Lifestyle Interventions to Slow Aging

But how far along are we? Will we still get old like our grandparents? That depends. To cite one of the leading minds in this field of science, Professor David Sinclair: “It’s easy to expand your lifespan. […] If you do the right things, which is: Don’t overeat, eat less often during the day, do some exercise, don’t smoke, don’t drink! That alone gives you, compared to people who don’t do that, 14 extra years. So living longer isn’t hard, it just takes some discipline.” Well, I told you, it’s not too easy, but it’s doable.

Especially the eating less often part seems to be important.
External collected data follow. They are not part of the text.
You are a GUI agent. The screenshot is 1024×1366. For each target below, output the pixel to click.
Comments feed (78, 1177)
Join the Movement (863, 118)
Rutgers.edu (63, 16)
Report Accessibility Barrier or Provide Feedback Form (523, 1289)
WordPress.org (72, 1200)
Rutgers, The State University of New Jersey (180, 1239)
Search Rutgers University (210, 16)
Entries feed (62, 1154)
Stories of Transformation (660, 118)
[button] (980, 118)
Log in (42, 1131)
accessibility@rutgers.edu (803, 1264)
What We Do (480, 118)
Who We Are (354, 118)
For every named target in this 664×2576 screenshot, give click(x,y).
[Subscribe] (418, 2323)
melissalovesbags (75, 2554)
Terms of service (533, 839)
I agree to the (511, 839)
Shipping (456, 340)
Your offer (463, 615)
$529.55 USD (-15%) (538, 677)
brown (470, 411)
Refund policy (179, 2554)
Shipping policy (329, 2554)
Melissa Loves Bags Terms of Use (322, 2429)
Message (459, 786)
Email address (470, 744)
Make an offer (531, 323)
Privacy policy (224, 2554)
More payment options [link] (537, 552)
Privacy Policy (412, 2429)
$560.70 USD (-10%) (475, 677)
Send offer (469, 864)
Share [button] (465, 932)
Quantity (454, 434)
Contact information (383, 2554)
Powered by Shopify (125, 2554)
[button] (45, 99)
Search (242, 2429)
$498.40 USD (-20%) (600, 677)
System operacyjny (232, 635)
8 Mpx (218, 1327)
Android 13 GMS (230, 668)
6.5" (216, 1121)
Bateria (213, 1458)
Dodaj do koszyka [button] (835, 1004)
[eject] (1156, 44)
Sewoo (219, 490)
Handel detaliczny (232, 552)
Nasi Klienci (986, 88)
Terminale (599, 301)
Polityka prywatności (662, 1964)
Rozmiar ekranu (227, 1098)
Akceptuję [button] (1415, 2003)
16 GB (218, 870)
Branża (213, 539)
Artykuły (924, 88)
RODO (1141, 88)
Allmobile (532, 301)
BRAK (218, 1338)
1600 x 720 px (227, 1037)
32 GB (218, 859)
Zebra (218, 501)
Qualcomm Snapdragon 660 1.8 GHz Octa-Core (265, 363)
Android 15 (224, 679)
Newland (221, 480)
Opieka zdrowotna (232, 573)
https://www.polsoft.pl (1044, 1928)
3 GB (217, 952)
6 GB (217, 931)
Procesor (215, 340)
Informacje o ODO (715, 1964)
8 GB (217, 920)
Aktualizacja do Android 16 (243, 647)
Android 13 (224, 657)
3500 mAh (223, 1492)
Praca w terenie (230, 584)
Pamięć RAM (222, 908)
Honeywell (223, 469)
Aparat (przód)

Intermittent fasting (best more than 16 hours without food) gives the cells a feeling of food scarcity and switches on certain survival programs. Probably the most important is autophagy which let’s cells recycle accumulated proteins and other reserves. This kind of a cleaning helps get rid of things that can cause trouble when they accumulate too much.

The other main effect is a reduction in metabolism and especially on cell division. Since cell division is on multiple levels the main reason for mutation (errors in the DNA) it is also the main reason for aging. Avoiding strong mutagens like smoking, excessive drinking (one drink a day seems to be positive) and sun bathing is helpful for the same reason.

Enough sleep and some exercise have also been shown to positively affect aging in human studies.

However, there is obviously more to aging research than the typical advice on living a more healthy lifestyle.

Different times for intervention to delay illness and death by delaying aging, Figure CC from Douglas R Seals, 2014

Supplements and Drugs

First of all, there are drugs and supplements  that (at least in animal models) show a huge potential to give another few healthy years like Nicotinamide Mononucleotide (NMN), α-Ketoglutarate (AKG), Resveratrol, Metformin, and Rapamycin. I won’t go into detail on those now, but I’ll write some more articles about that on my blog soon.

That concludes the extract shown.